◆ Tasks to carry out ◆
a – In the text on Arne Duncan's book below, rewrite the paragraph that begins "— Senate HELP Chairman Lamar Alexander" as a short bulleted list that keeps its main facts.
b – Put this sentence from the text on Arne Duncan's book into Spanish: "I believe that teacher evaluation is the holy grail of education and, as governor, helped Tennessee become the first state to pay teachers more for teaching well."

◆ Study text ◆

Politico reports that Arne Duncan stubbornly clings to his belief that teacher quality can be measured by test scores and lashes out at those who disagrees. This despite the fact that several states have dropped it, several courts have suspended or ended it, and it worked Nowhere. Of course, his boook went to print before the release of the RAND-AIR study of the total failure of the Gates $575 Million program to use Arne’s VAM approach. But, the study is out, and you would think he might backtrack. But no.

Also, before the recent finding that the effect of the LA publication of teacher ratings meant that the richest families scooped up the teachers with the highest scores and the poorest kids got those with the lowest scores. And Arne forgot, but we won’t, Roberto Riguelas, the LA teacher who committed suicide after his rating was published. The LA ratings, by the way, we’re made up at the request of the LA Times and had many flaws.

Duncan accuses Lamar Alexander of “lying” or wanting to cover up poor teacher performance, but Alexander was right. The feds have zero authority to foist half-baked—and in this case, harmful and expensive—ideas on the states.

“HOW ARNE DUNCAN SEES ‘LIES’ IN EDUCATION: Arne Duncan, one of the most outspoken Education secretaries to hold the job, is out with an incendiary new book about the “lies” he says the public is fed about education and student potential.

— Duncan’s 200-plus-page read, “How Schools Work,” published Tuesday, tells how the former secretary attempted to dispel these “lies” and sell education reform while at the helm of both the Chicago Public Schools and the Education Department. The book is peppered with anecdotes spanning decades, some of them very critical of other education players. A few of the highlights are below; more from your host here.

— ‘Bare-knuckle politicking’: That’s how the Chicago native describes multiple interactions with elected officials and his attempts to “insulate” his education reform work from “political attack” and “stay above the political fray.”

— Senate HELP Chairman Lamar Alexander (R-Tenn.) figures in one anecdote. Duncan says that he was left “stunned” when Alexander refused to back the administration’s pursuit of policies that tied teacher evaluations to student test scores and higher standards. “This was the Tea Party talking, pure and simple. It was as if he’d been captured,” he writes of Alexander, also a former Education secretary, and governor of Tennessee. “Senator Alexander’s stance was one of the least principled things I’d ever heard from a politician, and it showed zero political courage.”

— Alexander said in a statement to POLITICO that Duncan came to Washington to “create a national school board” and that he came to reverse that trend. “Arne and I have a difference of principle, not politics. I believe that teacher evaluation is the holy grail of education and, as governor, helped Tennessee become the first state to pay teachers more for teaching well. As U.S. Education Secretary, I challenged every state to create voluntary national education standards and accountability systems. But I told Arne on the first day he walked into my office that Washington, D.C., has no business telling states how to evaluate teachers and what education standards to set,” Alexander said.

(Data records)

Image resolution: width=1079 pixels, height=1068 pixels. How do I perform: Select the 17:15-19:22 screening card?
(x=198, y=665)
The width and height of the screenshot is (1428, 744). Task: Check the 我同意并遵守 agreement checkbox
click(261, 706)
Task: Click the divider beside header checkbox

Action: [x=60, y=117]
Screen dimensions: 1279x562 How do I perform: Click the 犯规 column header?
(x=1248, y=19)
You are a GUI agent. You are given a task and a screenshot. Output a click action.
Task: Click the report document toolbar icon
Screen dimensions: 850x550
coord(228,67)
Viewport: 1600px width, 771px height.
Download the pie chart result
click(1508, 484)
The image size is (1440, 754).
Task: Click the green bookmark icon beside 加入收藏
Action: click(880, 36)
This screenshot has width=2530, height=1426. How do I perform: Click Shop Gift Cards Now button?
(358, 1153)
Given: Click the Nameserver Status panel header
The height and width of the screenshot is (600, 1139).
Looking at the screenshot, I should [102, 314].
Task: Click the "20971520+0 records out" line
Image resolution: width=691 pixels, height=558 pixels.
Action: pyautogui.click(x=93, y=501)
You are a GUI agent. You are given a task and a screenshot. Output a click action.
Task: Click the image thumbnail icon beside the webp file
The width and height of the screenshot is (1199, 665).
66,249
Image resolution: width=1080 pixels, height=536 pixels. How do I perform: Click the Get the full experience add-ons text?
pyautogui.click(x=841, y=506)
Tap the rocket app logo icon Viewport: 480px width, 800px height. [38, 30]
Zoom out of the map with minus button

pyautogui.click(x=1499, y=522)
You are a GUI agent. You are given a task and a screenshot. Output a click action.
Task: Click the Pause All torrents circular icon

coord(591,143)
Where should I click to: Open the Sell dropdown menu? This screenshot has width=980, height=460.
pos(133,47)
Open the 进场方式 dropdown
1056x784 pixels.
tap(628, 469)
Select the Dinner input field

◆ List of solutions ◆
a –
- Senate HELP Chairman Lamar Alexander (R-Tenn.) appears in one anecdote in Duncan's book.
- Duncan says he was "stunned" when Alexander refused to back the administration's policies tying teacher evaluations to student test scores and higher standards.
- Duncan writes that this "was the Tea Party talking, pure and simple" and that it was as if Alexander had "been captured."
- Alexander is also a former Education secretary and a former governor of Tennessee.
- Duncan calls Alexander's stance one of the least principled things he had ever heard from a politician and says it showed "zero political courage."

b – Creo que la evaluación docente es el santo grial de la educación y, como gobernador, ayudé a que Tennessee se convirtiera en el primer estado en pagar más a los maestros por enseñar bien.